Hashes Are Not Encryption
This is one of the most common confusions in introductory security: hashes look like ciphertext, but they are not. The differences are fundamental.
| Encryption | Hashing | |
|---|---|---|
| Has a key? | Yes | No |
| Reversible? | Yes, with the right key | No, ever, by design |
| Output size | Same as input (roughly) | Fixed, regardless of input |
| Provides confidentiality? | Yes | No |
| Provides integrity? | Only if AEAD or with MAC | Yes, against accidental changes |
People say things like "I encrypted the password with SHA-256." That sentence has no meaning. SHA-256 is not encryption. There is no key. There is no decryption. Once you hash something, the original is gone. This is actually the point for password storage, but it has nothing to do with encryption.
Where Hashes Show Up
Almost everywhere in security, and many places outside it. A short tour of the rest of this track:
- Integrity verification: compute the hash of a file before and after transmission to confirm it arrived intact. Covered on the Integrity page.
- Digital signatures: nobody signs raw messages. They hash the message first, then sign the hash. Already covered on the Signatures page.

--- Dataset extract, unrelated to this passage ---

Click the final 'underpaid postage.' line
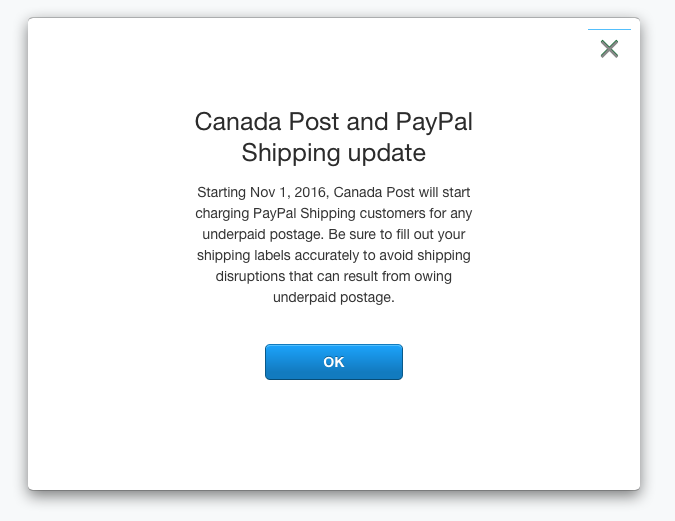The image size is (675, 521). pos(333,298)
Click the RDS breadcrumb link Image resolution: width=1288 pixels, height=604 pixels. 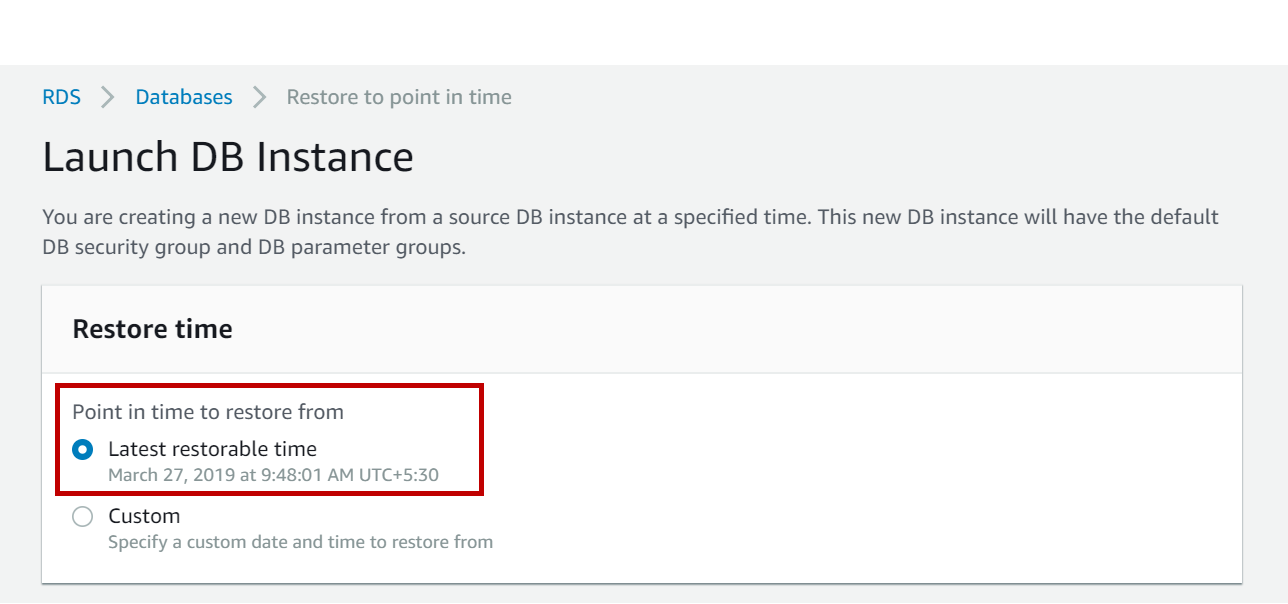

- Password storage: servers never store passwords. They store hashes of passwords. Covered on Password Hashing.
- Message authentication (MAC): hashes combined with a key produce HMAC, a primitive for proving messages came from a specific party. Covered on HMAC.
- Content addressing: in git, IPFS, and Docker, files are identified by the hash of their content. Same content, same address. Different content, different address. Covered on In The Wild.
- Blockchains: each block's hash is part of the next block. Tamper with any historical block and every subsequent hash breaks. Covered on In The Wild.